= Request 1 =
Answer these questions from the article on vegan design:
(a) Who curated the Milan exhibition?
(b) In which month was the designer named one of the winners of the PETA Vegan Homeware Awards?
(c) By how many did the number of people in the UK who identified as vegan rise between 2006 and 2016?
= Request 2 =
Write the next part of the article on vegan design, following on from its final paragraph.

### Article ###

The vegan designer turned heads at Milan this year with his inventive applications of soil, fungus and Dead Sea salt, writes Anna Winston
‘I don’t want to be the face of anything, I just want to give other people the opportunity to understand it and raise collective awareness so that people start to work with it… It’s something that comes from the heart, from belief. This is the starting point of a movement.’
Erez Nevi Pana is talking with intensity about vegan design, an approach to making products that involves no animal products at any stage in the process: ‘It represents the beauty in morality, the harmony that rises from non-violence principles. It’s a cruelty-free practice that encourages a harmonious stage of living.’
If the Israeli designer sounds like an evangelist, and that’s because he is, but in the best possible way. He practices what he preaches. Nevi Pana is currently one of the most high-profile, experimental practitioners of vegan design, after catapulting into the international press with a solo exhibition at Milan Design Week in April and being named as one of the winners of the second PETA Vegan Homeware Awards in June.
Titled Vegan Design – Or The Art Of Reduction and organised by curator Maria Cristina Didero, the Milan show was a strong statement. Mounds of material were arranged to reflect the different processes involved in fabricating each prototype. Among the highlights were stools made from material found in the desert, bound together and covered with a layer of salt crystals; a process developed after a failed attempt to make a vegan glue for binding furniture. The aim was not only to provoke designers into thinking more deeply about the ethics of their own processes, but also to poke fun at the design week’s heavy focus on aesthetics as a marketing tool.
‘We both wanted to share another perspective on design and design processes, in addition to a statement on these design parades that promote beauty and aesthetics while they support real horrors, covering the ugliness and grotesqueness of the sourcing,’ says Nevi Pana. ‘We [included] a mountain of all the trash we produced during the build-up to the exhibition; we had to be critical towards ourselves as well, to stay authentic and highlight the paradoxes.’
‘Everything looked raw and rough, because I wanted people to understand this is just a starting point. If everything was polished it would look like the end product. I want everyone to start practising this with me, between them.’
Didero described the designs as a product of ‘ethical subtraction’ and ‘free from guilt.’ It was well timed. Veganism has shed its woolly image over the past few years. In the UK alone, the number of people who identified as vegan went up by 400,000 between 2006 and 2016, and meatless food start-ups have seen a corresponding boom in investment.

### Information supplied ###

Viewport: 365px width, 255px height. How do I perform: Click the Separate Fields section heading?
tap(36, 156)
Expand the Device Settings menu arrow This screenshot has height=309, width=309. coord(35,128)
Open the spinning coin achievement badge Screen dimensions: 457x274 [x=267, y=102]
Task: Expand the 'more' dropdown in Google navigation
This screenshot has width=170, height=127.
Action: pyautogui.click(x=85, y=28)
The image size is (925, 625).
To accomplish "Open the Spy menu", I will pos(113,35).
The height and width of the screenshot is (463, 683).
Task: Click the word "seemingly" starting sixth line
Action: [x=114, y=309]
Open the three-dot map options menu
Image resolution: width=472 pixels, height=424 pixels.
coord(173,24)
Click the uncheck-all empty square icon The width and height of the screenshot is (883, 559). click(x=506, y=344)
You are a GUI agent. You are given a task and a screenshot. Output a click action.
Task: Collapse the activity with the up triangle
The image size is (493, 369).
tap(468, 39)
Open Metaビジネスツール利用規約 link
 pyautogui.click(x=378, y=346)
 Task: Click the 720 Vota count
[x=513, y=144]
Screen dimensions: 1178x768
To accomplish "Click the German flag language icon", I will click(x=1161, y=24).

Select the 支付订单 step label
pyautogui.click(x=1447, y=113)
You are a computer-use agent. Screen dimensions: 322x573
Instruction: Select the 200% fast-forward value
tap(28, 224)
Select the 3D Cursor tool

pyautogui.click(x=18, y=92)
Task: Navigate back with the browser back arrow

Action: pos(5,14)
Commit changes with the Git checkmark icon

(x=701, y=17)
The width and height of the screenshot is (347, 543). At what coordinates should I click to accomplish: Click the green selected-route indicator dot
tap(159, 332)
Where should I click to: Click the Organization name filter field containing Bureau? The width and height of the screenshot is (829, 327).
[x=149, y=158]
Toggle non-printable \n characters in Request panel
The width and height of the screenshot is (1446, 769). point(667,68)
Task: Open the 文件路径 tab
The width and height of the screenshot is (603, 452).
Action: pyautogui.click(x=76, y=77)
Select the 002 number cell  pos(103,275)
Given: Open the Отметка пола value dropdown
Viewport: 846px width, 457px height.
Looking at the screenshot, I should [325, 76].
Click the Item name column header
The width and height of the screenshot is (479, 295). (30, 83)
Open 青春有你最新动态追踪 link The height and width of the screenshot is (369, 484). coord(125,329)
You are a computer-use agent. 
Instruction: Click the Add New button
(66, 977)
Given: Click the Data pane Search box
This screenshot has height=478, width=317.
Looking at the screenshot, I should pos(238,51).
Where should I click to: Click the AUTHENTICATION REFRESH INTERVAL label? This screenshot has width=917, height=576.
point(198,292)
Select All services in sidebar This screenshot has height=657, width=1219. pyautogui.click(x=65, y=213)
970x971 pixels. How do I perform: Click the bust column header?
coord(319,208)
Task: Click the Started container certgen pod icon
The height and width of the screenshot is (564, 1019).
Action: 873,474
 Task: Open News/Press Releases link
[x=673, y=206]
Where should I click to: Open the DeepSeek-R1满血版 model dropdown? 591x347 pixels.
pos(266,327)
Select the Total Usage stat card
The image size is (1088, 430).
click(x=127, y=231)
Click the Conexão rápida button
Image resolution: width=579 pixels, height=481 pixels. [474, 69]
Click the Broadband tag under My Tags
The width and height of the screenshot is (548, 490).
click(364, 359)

###

= Final result 1 =
(a) Maria Cristina Didero
(b) June
(c) 400,000

= Final result 2 =
Many are turning vegan for environmental reasons. Earlier this year, scientists announced that giving up meat and dairy was the single biggest way for an individual to reduce their impact on the planet. But full veganism extends beyond food. It means avoiding all products that take from or use animals. Nevi Pana became vegan five years ago, a decision that led first to a rethink about his clothes and then to fundamental questions about the materials he was using in his work. He found that animal products and by-products were often disguised in the supply chain and became frustrated that few designers were tackling the issue.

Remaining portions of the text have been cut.